Each computer picks a different one (using the same setup).  So more
investigations to do.

I had noted someone else had seen something similar in the past couple
weeks.


#217 of 223 by papa on Mon Nov 16 00:02:46 2020:

resp:216

I've posted more details on the trouble here: item:garage:60


#218 of 223 by kentn on Mon Nov 16 01:49:10 2020:

Thanks, papa.


#219 of 223 by tonster on Mon Nov 16 19:04:42 2020:

My guess is that it might have to do with the method now used for
accessing Grex. I recently canceled my AT&T service, which allowed me to
have static IP's at home. With that now gone, I've established a VPN
between my servers in Azure and home, and am routing grex (and m-net)
via static IP's I've got in Azure and home over that VPN tunnel. Exactly
why this is working without incident for some ssh clients and not others
I'm unsure, but that is the change that was made in the past week when
this started.


#220 of 223 by tod on Wed Nov 18 02:18:47 2020:

re #219
This is excellent - curious how that is setup.
I have a nat behind a nat at my office and want the pi there available
for sshd from home and elsewhere.  Not sure how to go about it.

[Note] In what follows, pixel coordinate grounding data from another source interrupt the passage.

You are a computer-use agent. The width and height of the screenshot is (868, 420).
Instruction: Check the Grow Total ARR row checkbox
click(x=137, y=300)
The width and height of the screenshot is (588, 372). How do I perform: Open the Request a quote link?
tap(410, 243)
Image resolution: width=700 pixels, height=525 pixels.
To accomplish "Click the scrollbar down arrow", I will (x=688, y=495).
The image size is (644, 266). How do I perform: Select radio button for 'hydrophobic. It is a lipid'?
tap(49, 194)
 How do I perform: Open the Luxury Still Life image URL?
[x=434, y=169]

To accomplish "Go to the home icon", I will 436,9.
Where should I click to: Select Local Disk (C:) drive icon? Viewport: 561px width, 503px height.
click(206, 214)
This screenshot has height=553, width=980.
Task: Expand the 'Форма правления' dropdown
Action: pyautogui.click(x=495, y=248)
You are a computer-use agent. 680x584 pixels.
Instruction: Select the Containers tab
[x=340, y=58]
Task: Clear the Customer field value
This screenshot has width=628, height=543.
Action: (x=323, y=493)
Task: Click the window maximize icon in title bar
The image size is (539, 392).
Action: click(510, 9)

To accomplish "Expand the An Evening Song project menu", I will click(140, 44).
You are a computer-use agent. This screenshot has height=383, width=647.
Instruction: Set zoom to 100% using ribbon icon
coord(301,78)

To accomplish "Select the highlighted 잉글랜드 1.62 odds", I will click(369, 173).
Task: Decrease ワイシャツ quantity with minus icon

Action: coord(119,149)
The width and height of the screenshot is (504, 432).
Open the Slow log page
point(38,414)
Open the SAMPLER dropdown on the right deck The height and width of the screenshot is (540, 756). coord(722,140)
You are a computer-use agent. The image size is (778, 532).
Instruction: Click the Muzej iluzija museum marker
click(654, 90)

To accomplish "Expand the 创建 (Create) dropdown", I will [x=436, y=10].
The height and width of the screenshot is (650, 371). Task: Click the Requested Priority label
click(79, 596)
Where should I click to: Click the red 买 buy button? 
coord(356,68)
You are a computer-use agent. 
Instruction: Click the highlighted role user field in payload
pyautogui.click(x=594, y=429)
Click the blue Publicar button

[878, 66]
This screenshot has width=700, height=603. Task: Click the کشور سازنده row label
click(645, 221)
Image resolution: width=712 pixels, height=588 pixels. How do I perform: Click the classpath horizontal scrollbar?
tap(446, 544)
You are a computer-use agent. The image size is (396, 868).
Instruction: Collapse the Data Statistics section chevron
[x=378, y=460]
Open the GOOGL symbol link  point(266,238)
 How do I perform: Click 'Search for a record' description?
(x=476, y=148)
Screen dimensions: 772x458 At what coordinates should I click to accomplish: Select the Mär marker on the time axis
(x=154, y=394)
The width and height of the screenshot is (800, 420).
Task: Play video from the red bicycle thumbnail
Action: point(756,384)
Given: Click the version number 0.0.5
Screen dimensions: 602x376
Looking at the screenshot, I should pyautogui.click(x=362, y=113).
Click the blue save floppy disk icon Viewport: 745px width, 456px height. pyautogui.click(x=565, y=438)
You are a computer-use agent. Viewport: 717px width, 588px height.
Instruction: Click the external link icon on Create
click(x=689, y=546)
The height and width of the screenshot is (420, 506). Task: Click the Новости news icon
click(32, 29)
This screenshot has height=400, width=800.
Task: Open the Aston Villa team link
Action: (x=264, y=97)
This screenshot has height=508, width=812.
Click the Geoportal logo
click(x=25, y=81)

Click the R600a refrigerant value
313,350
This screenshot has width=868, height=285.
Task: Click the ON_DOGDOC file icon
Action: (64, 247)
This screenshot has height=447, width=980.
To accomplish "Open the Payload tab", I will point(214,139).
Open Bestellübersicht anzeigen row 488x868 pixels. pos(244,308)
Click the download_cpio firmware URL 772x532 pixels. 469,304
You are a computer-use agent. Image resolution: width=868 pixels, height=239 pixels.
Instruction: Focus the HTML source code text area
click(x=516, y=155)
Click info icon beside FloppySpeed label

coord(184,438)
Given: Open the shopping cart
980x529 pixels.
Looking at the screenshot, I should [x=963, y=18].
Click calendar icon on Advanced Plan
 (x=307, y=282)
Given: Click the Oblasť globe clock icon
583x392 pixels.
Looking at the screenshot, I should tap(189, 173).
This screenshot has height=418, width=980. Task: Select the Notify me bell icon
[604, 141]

#221 of 223 by tonster on Sat Dec 5 22:10:28 2020:

resp:220: What I did was created a vm at home to route the tunnel, and
established a strongswan tunnel between the two sites. I then created an
iptables rule to create a route to my network via the tunnel:

-A POSTROUTING -s 10.0.0.0/24 -d 192.168.0.0/20 -j MASQUERADE

and the opposite on the other end of the tunnel:

-A POSTROUTING -s 192.168.0.0/20 -d 10.0.0.0/24  -j MASQUERADE

For the Azure side, I also route the additional bound IP's over the
tunnel back home via:

-A PREROUTING -d 10.0.0.9/32 -j DNAT --to-destination 192.168.0.110
-A POSTROUTING -d 192.168.0.110/32 -j SNAT --to-source 10.0.0.9

strongswan starts on boot, and I've put the iptables rules in the
appropriate file for the OS (ubuntu/centos), so everything comes up on
boot and strongswan monitors the tunnel so it automatically restarts
should it drop. It ended up working out quite well, and it was much
easier to get it running than I'd expected.


#222 of 223 by tod on Sat Dec 12 05:40:45 2020:

re #221
Very tidy, indeed.  Thanks for the rundown!


#223 of 223 by kentn on Tue Feb 21 16:19:26 2023:

The machine grex is running on had more disk space added yesterday. That
took it offline and made it appear the SSH security info had changed.
It's back up now and everything should be back the way it was before the
changes.  Thanks go to Tony for keeping grex going.